The beneficial effect of hydroxymethylglutaryl coenzyme A reductase inhibitors (statins) on the progression of atherosclerosis has been noted in individual studies. This may be a “class effect,” assuming equivalent improvement in lipid abnormalities. Hecht and Harman compared the effects of atorvastatin and simvastatin on the progression of asymptomatic coronary artery disease (CAD) using serial electron beam tomography (EBT) to determine calcified plaque burden.

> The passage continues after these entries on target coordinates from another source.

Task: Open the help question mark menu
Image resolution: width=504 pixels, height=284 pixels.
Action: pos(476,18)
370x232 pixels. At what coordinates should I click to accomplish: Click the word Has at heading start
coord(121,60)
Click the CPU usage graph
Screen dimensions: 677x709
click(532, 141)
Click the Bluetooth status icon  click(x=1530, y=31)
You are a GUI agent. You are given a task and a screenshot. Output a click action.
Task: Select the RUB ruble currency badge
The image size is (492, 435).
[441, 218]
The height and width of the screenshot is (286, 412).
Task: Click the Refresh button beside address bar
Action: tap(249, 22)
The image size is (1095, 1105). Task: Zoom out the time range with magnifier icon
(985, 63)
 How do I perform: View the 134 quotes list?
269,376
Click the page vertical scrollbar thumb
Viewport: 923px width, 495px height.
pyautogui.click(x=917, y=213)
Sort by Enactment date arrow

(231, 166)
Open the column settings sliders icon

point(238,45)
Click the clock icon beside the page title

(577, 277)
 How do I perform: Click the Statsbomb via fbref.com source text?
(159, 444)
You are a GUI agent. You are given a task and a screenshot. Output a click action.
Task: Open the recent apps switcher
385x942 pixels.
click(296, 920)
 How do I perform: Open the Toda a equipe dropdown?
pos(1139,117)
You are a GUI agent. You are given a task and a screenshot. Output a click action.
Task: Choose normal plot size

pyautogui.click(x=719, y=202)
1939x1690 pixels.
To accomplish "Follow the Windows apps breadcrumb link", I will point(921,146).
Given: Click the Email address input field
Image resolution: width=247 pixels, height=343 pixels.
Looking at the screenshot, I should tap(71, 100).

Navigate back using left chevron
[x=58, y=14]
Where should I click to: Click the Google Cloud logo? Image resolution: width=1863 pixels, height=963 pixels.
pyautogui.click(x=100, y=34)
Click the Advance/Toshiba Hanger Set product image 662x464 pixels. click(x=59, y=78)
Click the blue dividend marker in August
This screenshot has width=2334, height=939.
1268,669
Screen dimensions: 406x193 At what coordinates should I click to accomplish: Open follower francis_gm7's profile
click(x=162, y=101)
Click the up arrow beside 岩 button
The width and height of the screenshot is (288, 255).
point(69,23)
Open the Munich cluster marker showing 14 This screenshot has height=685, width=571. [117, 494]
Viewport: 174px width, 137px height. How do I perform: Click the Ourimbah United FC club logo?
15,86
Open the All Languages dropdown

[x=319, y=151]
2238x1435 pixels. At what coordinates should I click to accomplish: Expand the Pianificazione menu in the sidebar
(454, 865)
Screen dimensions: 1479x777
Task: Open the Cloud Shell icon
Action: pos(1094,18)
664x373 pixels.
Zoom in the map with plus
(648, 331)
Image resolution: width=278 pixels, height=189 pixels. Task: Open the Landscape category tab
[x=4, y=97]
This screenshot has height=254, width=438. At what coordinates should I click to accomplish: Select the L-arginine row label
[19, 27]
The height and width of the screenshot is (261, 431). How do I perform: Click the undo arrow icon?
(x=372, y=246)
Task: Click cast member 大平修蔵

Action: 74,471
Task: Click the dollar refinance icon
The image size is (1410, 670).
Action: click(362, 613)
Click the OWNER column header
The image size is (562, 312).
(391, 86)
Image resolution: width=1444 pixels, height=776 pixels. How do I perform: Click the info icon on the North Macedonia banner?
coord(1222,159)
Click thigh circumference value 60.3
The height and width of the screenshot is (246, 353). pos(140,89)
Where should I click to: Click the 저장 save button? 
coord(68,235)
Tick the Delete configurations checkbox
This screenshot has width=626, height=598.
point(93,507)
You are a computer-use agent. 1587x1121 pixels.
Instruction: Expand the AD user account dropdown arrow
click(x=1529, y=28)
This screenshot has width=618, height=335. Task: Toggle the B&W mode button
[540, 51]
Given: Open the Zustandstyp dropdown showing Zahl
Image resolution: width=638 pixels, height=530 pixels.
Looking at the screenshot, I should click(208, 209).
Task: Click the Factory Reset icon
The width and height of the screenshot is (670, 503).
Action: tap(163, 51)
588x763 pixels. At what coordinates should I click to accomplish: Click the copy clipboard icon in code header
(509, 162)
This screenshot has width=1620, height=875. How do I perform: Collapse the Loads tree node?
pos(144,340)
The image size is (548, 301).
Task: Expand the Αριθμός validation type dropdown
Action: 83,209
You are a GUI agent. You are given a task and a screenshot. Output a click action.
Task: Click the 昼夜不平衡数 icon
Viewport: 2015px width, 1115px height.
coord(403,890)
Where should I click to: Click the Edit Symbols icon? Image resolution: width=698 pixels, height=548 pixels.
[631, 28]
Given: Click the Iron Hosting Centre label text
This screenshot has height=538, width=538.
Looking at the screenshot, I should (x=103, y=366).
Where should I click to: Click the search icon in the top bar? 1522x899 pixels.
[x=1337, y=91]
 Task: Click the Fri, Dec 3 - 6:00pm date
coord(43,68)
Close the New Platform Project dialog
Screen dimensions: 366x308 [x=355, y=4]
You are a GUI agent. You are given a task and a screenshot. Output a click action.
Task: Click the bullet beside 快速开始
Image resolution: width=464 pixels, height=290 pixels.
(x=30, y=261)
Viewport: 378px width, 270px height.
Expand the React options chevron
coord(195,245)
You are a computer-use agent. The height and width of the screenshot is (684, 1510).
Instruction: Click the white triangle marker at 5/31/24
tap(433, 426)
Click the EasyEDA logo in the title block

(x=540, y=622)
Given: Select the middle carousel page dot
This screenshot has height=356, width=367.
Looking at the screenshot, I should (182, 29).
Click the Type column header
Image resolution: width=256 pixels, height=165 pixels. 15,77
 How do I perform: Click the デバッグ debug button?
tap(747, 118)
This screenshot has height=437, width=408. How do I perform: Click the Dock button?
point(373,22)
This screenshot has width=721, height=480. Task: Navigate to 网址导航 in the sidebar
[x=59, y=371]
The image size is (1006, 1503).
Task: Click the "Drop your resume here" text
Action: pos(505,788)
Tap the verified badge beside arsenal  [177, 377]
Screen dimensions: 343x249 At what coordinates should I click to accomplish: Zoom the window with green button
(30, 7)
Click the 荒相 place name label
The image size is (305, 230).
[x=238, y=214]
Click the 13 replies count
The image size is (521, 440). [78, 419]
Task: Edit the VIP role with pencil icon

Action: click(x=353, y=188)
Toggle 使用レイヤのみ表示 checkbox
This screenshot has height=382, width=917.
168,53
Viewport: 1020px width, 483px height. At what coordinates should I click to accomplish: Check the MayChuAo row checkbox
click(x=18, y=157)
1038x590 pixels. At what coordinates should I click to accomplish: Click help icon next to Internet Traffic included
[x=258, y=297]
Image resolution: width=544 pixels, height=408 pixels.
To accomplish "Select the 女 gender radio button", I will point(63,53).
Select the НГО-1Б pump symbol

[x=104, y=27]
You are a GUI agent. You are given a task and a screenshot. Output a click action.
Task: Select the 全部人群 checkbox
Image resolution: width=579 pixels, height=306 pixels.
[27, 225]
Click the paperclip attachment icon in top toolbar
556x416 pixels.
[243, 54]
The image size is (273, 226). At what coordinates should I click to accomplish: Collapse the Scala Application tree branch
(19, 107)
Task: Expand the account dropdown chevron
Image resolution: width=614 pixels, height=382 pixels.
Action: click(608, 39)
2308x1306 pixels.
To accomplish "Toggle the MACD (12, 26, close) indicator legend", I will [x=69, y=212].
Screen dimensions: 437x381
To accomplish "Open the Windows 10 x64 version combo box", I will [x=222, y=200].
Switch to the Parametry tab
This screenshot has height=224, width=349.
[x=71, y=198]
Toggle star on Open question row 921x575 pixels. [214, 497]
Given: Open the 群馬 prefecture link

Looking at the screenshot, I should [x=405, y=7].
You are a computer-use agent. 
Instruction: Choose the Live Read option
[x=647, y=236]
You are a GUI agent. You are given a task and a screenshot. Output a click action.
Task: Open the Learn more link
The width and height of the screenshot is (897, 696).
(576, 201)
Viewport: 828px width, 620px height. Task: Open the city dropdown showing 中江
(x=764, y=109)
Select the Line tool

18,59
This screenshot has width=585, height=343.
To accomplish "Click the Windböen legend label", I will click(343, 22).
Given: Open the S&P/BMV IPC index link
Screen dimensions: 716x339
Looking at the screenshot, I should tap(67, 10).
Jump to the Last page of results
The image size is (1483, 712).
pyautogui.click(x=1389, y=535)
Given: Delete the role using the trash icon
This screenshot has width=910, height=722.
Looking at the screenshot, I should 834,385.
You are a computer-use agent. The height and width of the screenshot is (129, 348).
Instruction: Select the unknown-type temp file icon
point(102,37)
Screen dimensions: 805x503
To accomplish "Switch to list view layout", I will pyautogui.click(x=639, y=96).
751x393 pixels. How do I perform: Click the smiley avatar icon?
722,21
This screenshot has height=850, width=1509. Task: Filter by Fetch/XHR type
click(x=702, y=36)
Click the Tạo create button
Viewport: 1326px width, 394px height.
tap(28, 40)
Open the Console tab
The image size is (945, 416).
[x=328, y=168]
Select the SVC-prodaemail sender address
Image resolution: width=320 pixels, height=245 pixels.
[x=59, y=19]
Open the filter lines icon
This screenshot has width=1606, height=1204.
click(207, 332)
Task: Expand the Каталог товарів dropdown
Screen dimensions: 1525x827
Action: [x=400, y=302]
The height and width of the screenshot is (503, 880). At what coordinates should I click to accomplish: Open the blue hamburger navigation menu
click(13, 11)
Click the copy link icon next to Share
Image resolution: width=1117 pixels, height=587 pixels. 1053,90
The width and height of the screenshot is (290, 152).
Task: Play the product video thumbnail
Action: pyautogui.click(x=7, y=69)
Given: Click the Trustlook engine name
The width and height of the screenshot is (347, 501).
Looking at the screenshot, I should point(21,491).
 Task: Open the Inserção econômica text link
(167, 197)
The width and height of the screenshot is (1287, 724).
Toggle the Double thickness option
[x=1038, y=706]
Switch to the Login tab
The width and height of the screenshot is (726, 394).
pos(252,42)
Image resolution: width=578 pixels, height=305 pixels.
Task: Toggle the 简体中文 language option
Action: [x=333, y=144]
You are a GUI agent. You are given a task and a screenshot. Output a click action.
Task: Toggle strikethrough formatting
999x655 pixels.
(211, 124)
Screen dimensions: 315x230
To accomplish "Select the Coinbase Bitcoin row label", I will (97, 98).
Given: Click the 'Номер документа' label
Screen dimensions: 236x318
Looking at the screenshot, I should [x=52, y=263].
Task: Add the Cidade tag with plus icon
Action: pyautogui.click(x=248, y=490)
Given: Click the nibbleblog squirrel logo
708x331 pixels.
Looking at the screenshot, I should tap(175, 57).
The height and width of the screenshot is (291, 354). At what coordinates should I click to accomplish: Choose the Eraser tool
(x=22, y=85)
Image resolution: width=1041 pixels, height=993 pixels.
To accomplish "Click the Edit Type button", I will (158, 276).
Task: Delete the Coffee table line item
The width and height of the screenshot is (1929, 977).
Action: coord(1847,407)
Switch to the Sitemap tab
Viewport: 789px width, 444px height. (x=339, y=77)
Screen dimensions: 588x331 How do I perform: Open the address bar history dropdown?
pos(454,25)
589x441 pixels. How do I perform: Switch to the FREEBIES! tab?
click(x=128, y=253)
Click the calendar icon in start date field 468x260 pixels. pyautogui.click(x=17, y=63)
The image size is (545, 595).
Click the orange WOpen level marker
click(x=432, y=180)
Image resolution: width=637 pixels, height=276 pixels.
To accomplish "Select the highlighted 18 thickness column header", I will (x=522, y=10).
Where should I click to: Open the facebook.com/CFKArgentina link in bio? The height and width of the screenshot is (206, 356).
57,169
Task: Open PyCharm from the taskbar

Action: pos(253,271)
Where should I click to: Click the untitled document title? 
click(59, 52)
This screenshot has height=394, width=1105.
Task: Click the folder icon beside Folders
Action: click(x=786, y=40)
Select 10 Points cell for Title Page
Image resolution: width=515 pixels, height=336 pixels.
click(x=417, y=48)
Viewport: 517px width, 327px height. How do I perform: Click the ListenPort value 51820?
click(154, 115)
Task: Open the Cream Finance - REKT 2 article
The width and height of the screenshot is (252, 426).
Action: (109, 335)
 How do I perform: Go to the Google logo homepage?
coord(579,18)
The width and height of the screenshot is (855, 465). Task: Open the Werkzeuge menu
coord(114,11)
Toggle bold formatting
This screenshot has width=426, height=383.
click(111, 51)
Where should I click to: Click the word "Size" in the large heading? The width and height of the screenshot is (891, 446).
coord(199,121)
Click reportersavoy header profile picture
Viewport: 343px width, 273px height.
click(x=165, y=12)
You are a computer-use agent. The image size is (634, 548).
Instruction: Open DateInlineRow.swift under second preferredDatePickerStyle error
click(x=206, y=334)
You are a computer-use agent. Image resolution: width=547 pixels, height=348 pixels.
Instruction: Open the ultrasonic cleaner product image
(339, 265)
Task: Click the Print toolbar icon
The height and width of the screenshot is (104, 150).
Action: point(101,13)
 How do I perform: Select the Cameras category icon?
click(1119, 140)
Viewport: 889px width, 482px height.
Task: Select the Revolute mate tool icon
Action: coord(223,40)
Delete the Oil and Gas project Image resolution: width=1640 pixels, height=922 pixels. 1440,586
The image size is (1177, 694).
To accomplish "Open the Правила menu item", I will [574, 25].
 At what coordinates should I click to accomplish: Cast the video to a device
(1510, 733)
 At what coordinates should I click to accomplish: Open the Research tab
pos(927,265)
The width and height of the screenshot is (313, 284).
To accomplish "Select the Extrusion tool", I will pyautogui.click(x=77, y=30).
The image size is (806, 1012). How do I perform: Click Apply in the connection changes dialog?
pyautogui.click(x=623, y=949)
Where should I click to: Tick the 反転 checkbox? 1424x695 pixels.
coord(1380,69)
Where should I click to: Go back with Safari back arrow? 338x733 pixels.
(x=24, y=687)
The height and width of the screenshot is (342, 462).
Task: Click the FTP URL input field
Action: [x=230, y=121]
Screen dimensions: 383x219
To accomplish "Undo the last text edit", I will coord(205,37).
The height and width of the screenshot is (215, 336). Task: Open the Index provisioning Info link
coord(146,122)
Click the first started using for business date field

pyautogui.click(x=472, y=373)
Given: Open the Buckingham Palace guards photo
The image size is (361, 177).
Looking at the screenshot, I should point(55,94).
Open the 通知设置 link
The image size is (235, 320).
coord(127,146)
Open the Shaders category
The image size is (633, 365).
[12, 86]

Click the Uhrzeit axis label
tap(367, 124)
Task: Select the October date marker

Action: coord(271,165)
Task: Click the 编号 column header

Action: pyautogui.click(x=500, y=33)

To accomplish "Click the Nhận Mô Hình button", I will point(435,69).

Through an observational technique that employed serial EBT evaluation, lipid-lowering agents, and dosing (as determined by treating physicians), 149 asymptomatic patients with no history of CAD who had positive evidence of atherosclerotic disease on EBT evaluation were included in the study. Aspirin use and tobacco cessation were recommended to all patients, along with tight control of diabetes and hypertension. Patients were aggressively treated, resulting in optimal improvement in all lipid parameters. About 50 percent of patients in both groups took niacin in addition to a statin.
After 14 months of treatment, comparison of the 46 participants taking simvastatin and the 103 participants taking atorvastatin demonstrated dramatic improvement in all lipid measurements with no significant post-treatment difference in progression rates of the calcium or volume scores. Among untreated patients with asymptomatic atherosclerotic disease based on EBT, the annual rate of progression of subclinical atherosclerosis ranged from 24 to 52 percent. The subjects in this study had an annual increase in EBT values of 7.5 percent in the simvastatin group and 10.8 percent in the atorvastatin group, rates that were not significantly different. Calcium progression has been associated with a worse prognosis and an increase in adverse cardiac events.
The authors conclude that, among patients in these aggressively treated groups, the similar reduction in plaque progression rates in patients with asymptomatic CAD based on EBT measurements demonstrates that this primary prevention effect is a “class effect.” The relative effects of the statins and niacin on plaque development cannot be determined in this study because of the high use of concomitant niacin.